6 stable releases

1.0.5 May 12, 2023
1.0.4 Apr 16, 2023
1.0.3 Feb 16, 2023
1.0.1 Nov 21, 2022

#732 in Programming languages

24 downloads per month

Custom license

690KB
10K SLoC

Lady Deirdre.

Lady Deirdre Main Crate API Docs Lady Deirdre Macro Crate API Docs Lady Deirdre Main Crate Lady Deirdre Macro Crate

Compiler front-end foundation technology.

If you want to create your own programming language with IDE support from day one, or if you are going to develop new IDE from scratch, or a programming language LSP plugin, this Technology is for you!

Lady Deirdre provides a framework to develop Lexical Scanner, Syntax Parser and Semantic Analyzer that could work in live coding environment applying user-input changes incrementally to all underlying data structures.

This Technology represents a set of essential instruments to develop modern programming language compilers with seamless IDE integration.

Features:

  • Written in Rust entirely.
  • Derive-macros to define PL Grammar directly on Enum types.
  • Smart error recovery system out of the box.
  • Dependency-free no-std ready API.
  • Works faster than Tree Sitter.

Links:

This Work is a proprietary software with source available code.

To copy, use, distribute, and contribute into this Work you must agree to the terms of the End User License Agreement.

The Agreement let you use this Work in commercial and non-commercial purposes. Commercial use of the Work is free of charge to start, but the Agreement obligates you to pay me royalties under certain conditions.

If you want to contribute into the source code of this Work, the Agreement obligates you to assign me all exclusive rights to the Derivative Work made by you (this includes GitHub forks and pull requests to my repository).

The Agreement does not limit rights of the third party software developers as long as the third party software uses public API of this Work only, and the third party software does not incorporate or distribute this Work directly.

If you do not or cannot agree to the terms of this Agreement, do not use this Work.

Copyright (c) 2022 Ilya Lakhin (Илья Александрович Лахин).
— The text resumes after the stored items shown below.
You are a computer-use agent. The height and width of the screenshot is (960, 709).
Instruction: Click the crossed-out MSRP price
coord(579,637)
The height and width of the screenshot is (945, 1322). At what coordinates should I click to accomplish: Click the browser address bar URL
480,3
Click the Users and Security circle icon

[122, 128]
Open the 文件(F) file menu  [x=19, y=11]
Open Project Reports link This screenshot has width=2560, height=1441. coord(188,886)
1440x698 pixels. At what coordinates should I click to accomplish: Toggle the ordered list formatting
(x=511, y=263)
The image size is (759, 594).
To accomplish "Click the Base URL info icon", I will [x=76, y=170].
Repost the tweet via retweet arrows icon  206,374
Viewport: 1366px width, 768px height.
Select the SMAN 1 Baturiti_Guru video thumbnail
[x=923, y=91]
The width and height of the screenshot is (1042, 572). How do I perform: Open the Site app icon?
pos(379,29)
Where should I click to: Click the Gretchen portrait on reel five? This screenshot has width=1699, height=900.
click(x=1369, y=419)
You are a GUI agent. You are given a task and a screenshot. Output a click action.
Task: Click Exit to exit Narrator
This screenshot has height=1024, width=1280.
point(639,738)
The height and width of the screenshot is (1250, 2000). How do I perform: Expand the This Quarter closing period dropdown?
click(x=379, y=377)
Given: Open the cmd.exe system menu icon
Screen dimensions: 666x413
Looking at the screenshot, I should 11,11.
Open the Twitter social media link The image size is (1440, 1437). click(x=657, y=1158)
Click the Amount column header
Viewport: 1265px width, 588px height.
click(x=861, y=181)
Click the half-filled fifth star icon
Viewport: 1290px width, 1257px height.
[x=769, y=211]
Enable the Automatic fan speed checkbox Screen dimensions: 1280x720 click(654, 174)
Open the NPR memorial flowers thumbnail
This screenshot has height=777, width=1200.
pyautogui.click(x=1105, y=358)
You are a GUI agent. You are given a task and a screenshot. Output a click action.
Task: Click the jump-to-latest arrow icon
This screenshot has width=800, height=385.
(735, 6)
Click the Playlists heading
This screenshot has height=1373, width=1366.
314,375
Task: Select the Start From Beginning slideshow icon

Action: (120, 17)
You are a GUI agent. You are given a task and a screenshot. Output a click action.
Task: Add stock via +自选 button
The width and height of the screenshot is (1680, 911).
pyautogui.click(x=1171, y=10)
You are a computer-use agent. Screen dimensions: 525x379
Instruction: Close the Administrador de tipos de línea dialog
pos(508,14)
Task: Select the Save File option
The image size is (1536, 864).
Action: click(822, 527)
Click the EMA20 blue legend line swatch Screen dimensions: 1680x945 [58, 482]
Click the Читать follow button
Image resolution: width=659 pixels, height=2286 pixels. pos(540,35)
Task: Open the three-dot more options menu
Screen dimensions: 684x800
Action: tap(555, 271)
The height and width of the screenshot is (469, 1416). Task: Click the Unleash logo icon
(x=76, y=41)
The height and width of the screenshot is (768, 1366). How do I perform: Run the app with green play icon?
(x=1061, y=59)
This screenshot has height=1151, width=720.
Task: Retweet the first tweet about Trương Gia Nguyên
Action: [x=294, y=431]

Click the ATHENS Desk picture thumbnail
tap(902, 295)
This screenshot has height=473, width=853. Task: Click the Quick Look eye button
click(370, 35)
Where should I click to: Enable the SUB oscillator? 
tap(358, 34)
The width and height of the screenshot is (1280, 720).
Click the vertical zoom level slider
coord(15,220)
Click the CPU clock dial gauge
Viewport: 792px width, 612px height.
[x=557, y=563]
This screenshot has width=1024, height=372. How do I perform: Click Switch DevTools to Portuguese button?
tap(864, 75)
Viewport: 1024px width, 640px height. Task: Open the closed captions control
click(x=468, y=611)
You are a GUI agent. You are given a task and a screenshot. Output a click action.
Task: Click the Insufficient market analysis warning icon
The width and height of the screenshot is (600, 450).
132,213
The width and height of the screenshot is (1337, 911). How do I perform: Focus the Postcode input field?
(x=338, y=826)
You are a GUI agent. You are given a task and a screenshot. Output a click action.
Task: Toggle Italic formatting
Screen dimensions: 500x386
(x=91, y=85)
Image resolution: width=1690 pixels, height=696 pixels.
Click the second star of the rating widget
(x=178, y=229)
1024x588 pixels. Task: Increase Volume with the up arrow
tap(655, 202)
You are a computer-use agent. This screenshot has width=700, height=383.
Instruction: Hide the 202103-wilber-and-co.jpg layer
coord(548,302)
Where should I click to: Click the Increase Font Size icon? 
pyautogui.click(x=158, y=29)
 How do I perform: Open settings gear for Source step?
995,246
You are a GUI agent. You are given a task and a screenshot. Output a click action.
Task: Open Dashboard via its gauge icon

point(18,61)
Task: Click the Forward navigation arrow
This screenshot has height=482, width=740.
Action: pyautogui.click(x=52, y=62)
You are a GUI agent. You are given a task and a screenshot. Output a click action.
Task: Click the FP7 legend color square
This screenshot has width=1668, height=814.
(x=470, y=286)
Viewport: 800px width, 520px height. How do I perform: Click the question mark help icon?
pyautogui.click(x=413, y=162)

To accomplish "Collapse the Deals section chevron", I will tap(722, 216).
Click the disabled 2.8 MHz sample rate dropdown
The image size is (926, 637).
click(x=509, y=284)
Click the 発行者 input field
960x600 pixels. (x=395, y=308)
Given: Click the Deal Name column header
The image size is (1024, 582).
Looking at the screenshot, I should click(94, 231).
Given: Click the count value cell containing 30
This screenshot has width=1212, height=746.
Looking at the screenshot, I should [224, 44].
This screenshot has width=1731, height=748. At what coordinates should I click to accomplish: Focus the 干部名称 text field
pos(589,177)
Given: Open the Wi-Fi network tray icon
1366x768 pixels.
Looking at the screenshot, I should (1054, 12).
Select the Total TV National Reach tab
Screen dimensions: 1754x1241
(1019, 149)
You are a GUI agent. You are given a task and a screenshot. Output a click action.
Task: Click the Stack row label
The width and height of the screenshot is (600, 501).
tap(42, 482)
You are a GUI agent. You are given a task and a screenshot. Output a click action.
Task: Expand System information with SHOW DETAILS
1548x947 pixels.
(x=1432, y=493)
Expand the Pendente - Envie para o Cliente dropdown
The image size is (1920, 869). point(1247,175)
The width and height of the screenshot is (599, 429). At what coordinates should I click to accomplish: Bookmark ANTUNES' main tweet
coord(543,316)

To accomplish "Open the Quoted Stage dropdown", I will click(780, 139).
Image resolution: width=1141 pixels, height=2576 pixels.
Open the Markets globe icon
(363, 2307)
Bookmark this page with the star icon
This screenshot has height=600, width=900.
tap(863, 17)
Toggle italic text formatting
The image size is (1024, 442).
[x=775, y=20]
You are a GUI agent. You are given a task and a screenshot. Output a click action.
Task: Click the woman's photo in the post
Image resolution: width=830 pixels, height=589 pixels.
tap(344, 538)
All rights reserved.

Main Crate API Documentation.

This is the Main API Crate of the Lady Deirdre Technology.

This Crate together with the Macro Crate provide sufficient set of tools to construct incremental compilation system of a Programming Language.

Architecture overview.

Programming Language Grammar.

The Technology deals with syntax and lexis grammar analysis of the language independently. An API user should define both levels of the grammar separately, or to define just the lexical grammar bypassing syntax parsing stage. The Macro Crate provides two derive macros to define lexis and syntax on the custom enum types by specifying parsing rules on the enum variants directly through the macro attributes. Alternatively, you can implement syntax and/or lexis parsers manually by implementing corresponding trait functions.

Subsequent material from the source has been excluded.